* [Assignment]:
For every record below, repeat the text exactly and pass over any image.
══════════
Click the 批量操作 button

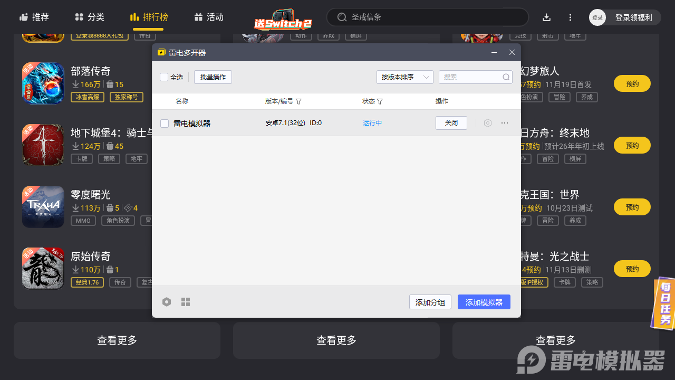213,77
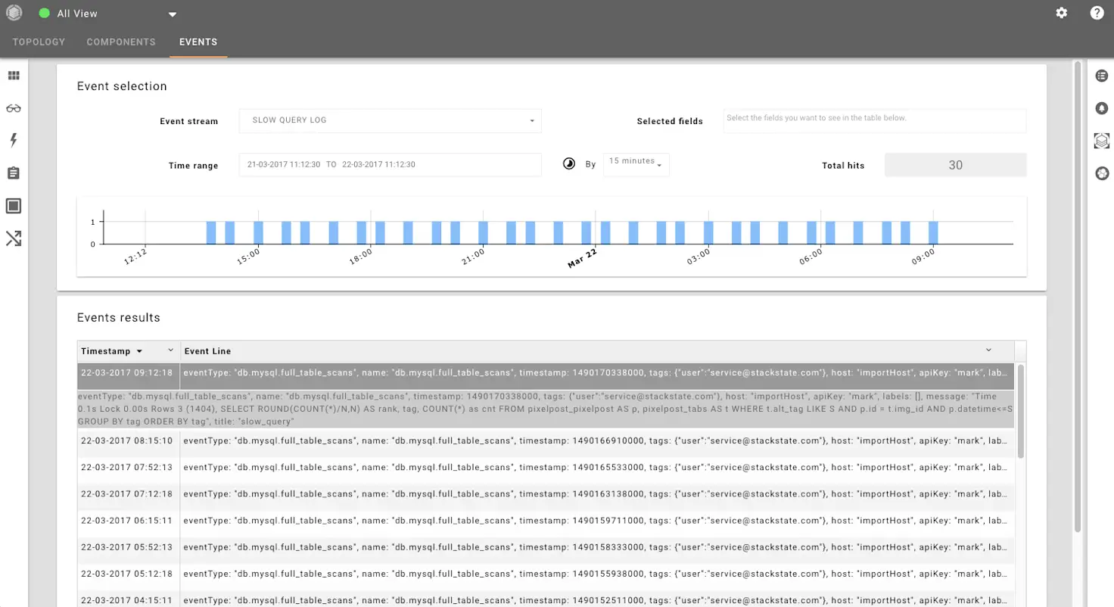Click the green status indicator next to All View
Screen dimensions: 1114x607
click(45, 13)
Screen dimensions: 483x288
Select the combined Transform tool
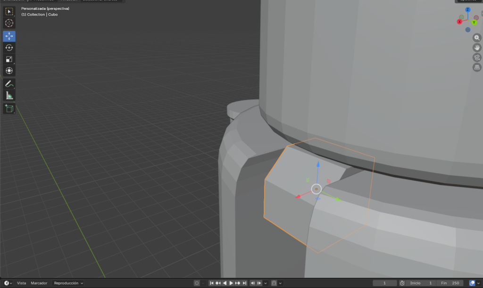point(9,71)
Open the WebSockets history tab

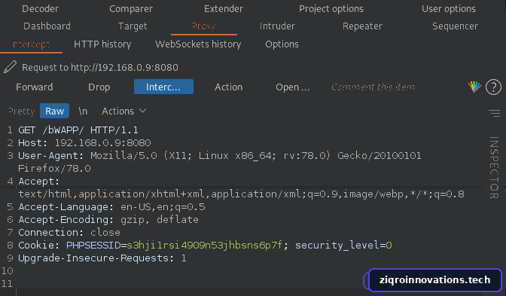point(198,44)
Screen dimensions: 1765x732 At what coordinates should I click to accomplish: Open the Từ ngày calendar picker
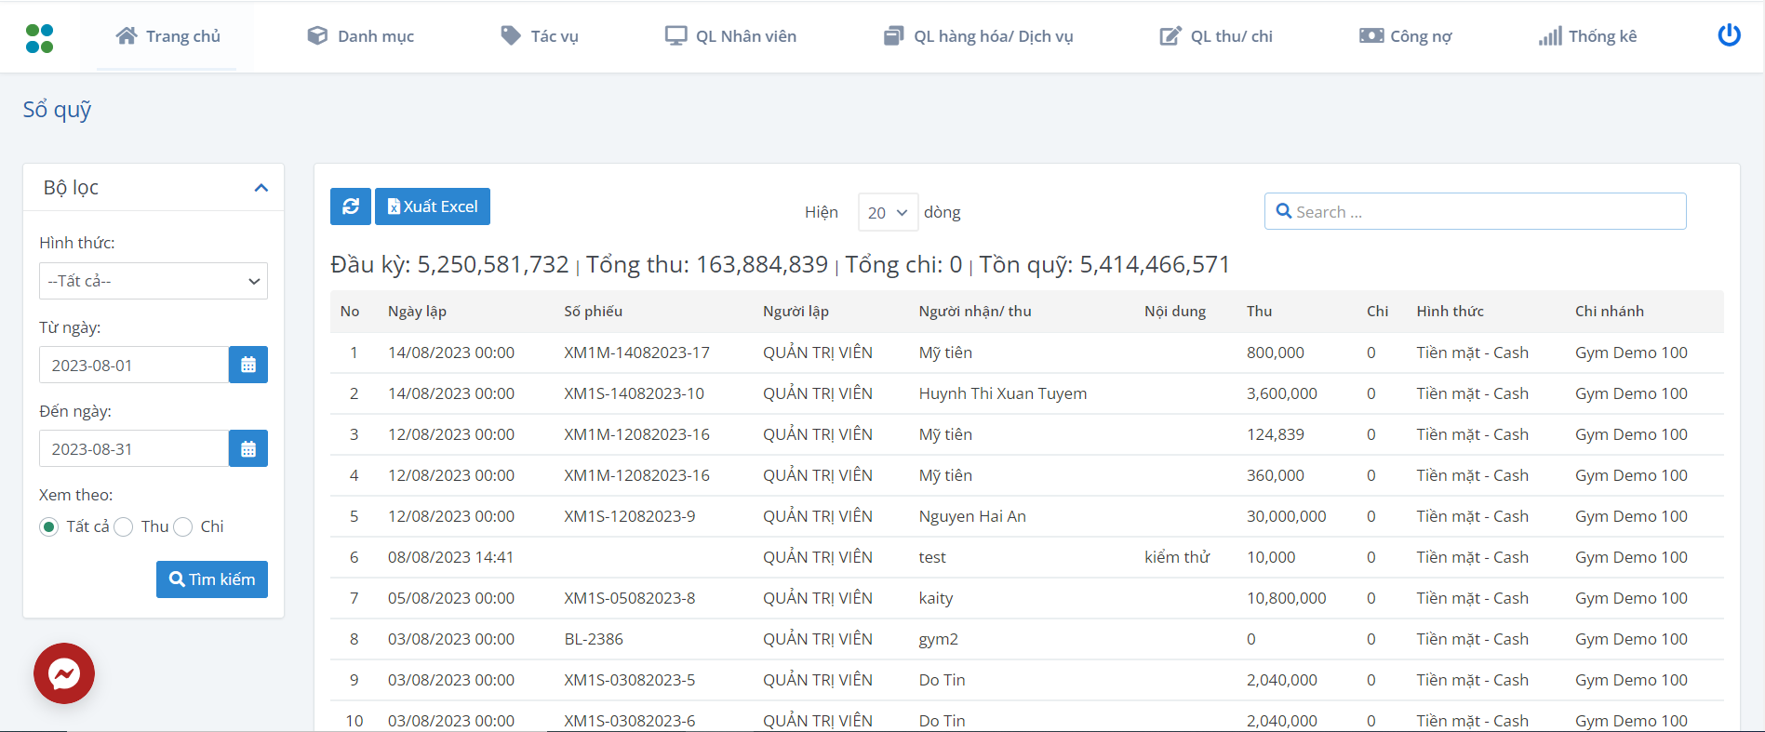248,365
══════════
* [The answer]:
Click the 批量操作 button

213,77
Click the green status indicator next to All View
Screen dimensions: 1114x607
click(45, 13)
Screen dimensions: 483x288
Select the combined Transform tool
point(9,71)
Open the WebSockets history tab

point(198,44)
Screen dimensions: 1765x732 At what coordinates should I click to accomplish: Open the Từ ngày calendar picker
248,365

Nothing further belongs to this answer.